Dysregulation of the circadian clock machinery is a critical mechanism in the pathogenesis of fibrosis. This study aimed to investigate whether the antifibrotic effect of melatonin is associated with attenuation of circadian clock pathway disturbances in mice treated with carbon tetrachloride (CCl4) and in human hepatic stellate cells line LX2. Mice received CCl4 5 mu L/g body weight i.p. twice a week for 4 or 6 weeks. Melatonin was given at 5 or 10 mg/kg/day i.p., beginning 2 weeks after the start of CCl4 administration. Treatment with CCl4 resulted in fibrosis evidenced by the staining of alpha-smooth muscle actin (alpha-SMA) positive cells and a significant decrease of peroxisome proliferator-activated receptor (PPAR alpha) expression.

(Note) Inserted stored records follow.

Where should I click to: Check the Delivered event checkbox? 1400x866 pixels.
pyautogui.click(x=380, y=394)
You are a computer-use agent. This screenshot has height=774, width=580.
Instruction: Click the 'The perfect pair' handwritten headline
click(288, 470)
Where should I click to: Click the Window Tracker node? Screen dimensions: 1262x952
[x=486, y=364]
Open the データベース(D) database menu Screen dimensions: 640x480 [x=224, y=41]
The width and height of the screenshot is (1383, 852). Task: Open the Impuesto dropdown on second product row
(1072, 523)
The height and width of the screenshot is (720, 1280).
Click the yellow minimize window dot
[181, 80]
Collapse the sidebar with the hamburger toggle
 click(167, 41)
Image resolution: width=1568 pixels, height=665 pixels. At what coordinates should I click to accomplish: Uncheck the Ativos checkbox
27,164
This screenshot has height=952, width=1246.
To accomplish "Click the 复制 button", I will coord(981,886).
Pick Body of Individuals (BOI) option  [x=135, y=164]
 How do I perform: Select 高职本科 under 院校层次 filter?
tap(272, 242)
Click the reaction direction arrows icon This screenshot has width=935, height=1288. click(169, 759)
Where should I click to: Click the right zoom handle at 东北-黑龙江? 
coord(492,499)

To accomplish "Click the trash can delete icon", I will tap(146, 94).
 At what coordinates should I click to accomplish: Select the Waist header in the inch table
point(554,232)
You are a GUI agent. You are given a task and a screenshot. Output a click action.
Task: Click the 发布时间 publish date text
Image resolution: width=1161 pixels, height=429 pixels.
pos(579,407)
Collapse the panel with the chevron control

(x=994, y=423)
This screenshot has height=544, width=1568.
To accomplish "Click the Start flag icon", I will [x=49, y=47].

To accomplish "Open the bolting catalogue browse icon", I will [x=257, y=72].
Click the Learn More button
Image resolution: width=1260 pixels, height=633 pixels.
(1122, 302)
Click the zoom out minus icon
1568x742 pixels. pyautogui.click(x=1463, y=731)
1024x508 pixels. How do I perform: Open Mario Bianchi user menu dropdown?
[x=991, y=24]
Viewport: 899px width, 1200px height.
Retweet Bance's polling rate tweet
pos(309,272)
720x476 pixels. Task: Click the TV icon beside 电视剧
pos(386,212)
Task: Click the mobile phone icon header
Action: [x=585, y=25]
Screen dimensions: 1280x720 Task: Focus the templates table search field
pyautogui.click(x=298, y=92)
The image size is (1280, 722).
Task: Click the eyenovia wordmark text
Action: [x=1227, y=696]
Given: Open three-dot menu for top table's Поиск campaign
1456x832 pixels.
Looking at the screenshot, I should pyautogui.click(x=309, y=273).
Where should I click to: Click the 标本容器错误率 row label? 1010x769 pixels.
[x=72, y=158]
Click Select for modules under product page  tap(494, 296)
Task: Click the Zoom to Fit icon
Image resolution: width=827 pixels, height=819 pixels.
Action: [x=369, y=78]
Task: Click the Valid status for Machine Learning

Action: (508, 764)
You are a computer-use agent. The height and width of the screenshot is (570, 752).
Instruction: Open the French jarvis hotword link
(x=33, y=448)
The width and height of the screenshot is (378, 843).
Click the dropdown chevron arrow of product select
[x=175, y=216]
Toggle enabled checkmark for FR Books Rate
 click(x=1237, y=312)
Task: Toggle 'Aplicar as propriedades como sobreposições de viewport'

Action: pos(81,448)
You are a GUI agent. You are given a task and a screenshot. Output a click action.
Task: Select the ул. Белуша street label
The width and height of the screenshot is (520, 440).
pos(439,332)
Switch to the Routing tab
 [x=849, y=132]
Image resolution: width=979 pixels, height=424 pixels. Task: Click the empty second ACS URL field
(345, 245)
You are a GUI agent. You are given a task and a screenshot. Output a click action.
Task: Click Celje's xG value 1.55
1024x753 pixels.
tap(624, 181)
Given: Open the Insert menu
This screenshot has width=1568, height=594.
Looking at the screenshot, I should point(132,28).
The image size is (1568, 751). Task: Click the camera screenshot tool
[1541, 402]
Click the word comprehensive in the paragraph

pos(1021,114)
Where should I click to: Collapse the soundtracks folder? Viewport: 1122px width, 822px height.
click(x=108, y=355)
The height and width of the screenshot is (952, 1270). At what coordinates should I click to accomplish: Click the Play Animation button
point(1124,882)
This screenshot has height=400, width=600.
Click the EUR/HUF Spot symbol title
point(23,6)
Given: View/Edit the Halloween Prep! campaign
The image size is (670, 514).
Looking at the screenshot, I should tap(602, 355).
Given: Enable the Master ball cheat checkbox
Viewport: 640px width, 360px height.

CCl4 led to a lower expression of brain and muscle Arnt-like protein 1 (BMAL1), circadian locomotor output cycles kaput (CLOCK), period 1-3 (PER1, 2, and 3), cryptochrome 1 and 2 (CRY1 and 2) and the retinoic acid receptor-related orphan receptor (ROR alpha). The expression of the nuclear receptor REV-ERB alpha showed a significant increase. Melatonin significantly prevented all these changes. We also found that melatonin (100 or 500 mu M) potentiated the inhibitory effect of REV-ERB ligand SR9009 on alpha-SMA and collagen1 expression and increased the expression of PPAR alpha in LX2 cells. Analysis of circadian clock machinery revealed that melatonin or SR9009 exposure upregulated BMAL1, CLOCK, PER2, CRY1, and ROR alpha expression, with a higher effect of combined treatment. Findings from this study give new insight into molecular pathways accounting for the protective effect of melatonin in liver fibrosis.